One of my favorite ways to serve broccoli, though, is as a roasted side dish.
Roasting brings out the natural sweetness of vegetables and adds an amazing flavor that you just can't get with any other cooking method. Roasting broccoli in the oven is such an easy way to get more veggies in your diet.
Follow along, and I'll teach you how to make a delicious roasted broccoli recipe that you'll want to make again and again.
- Broccoli: Use about 1 pound of broccoli that you cut up into 2" florets. To save time, you can buy pre-cut bags of broccoli florets.
- Oil: I like to use either olive oil or avocado oil for this garlic broccoli recipe. You can use your favorite cooking oil.

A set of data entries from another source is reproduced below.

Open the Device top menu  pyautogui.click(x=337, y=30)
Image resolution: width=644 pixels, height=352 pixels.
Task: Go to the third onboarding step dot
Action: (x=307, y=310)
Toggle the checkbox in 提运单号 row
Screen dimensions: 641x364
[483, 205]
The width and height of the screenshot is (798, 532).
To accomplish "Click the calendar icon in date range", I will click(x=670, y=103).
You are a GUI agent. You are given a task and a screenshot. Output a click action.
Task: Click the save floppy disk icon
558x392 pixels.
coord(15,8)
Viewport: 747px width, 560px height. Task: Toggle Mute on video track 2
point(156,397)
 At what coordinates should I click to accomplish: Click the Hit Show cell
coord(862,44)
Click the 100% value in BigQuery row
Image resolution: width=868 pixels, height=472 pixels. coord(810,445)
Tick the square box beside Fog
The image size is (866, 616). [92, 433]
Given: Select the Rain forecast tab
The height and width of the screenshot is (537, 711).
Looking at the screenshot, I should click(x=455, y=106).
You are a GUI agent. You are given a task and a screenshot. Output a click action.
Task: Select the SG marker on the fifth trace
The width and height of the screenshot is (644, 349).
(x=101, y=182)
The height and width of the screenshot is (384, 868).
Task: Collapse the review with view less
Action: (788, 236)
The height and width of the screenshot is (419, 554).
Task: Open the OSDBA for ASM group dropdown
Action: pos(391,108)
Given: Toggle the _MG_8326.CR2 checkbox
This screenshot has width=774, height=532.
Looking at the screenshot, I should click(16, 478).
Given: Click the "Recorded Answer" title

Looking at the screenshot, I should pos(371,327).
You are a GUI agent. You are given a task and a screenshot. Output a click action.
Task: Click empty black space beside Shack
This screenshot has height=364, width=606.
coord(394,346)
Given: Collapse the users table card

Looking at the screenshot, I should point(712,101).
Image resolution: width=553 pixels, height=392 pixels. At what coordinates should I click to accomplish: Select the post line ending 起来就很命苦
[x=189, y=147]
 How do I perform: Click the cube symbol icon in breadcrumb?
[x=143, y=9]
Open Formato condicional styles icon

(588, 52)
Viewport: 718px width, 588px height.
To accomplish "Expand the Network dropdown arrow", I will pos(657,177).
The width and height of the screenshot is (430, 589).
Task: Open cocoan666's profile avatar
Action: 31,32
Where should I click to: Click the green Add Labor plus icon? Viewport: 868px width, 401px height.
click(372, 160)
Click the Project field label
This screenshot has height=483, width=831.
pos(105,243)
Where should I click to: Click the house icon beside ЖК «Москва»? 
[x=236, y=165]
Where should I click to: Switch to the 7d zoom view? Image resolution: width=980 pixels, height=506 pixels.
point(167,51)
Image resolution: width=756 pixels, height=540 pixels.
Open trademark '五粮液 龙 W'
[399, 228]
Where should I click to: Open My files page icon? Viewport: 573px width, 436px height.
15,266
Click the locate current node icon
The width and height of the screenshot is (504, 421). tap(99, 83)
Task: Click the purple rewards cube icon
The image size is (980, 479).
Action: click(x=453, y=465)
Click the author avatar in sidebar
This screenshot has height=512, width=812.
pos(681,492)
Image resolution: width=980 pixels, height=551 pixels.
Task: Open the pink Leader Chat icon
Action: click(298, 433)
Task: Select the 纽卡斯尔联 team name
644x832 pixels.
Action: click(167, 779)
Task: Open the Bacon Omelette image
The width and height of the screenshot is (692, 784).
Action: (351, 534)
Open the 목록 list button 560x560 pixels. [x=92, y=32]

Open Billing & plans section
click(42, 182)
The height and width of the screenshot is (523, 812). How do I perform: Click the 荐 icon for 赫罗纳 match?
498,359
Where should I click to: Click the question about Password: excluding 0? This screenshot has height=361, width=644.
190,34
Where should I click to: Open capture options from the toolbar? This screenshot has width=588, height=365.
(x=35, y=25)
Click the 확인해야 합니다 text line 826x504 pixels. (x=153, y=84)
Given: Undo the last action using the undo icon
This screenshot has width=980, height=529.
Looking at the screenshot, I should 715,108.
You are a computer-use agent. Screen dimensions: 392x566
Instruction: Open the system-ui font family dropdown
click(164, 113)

- Garlic: To get a punchy garlic flavor in your garlic parmesan broccoli, I recommend using freshly minced garlic. Jarred or frozen garlic works as well
- Salt & Black Pepper: Adjust the seasonings to your personal taste.
- Cheese: This is optional but adds a nice flavor. I used parmesan, but cheddar, mozzarella or Monterey jack would work as well.
Step by Step
For the full recipe with measurements, see the recipe card at the end of the post.
First, start by preheating the oven to 400°F (204°C). Line a baking sheet with parchment paper and lightly spray it with cooking oil.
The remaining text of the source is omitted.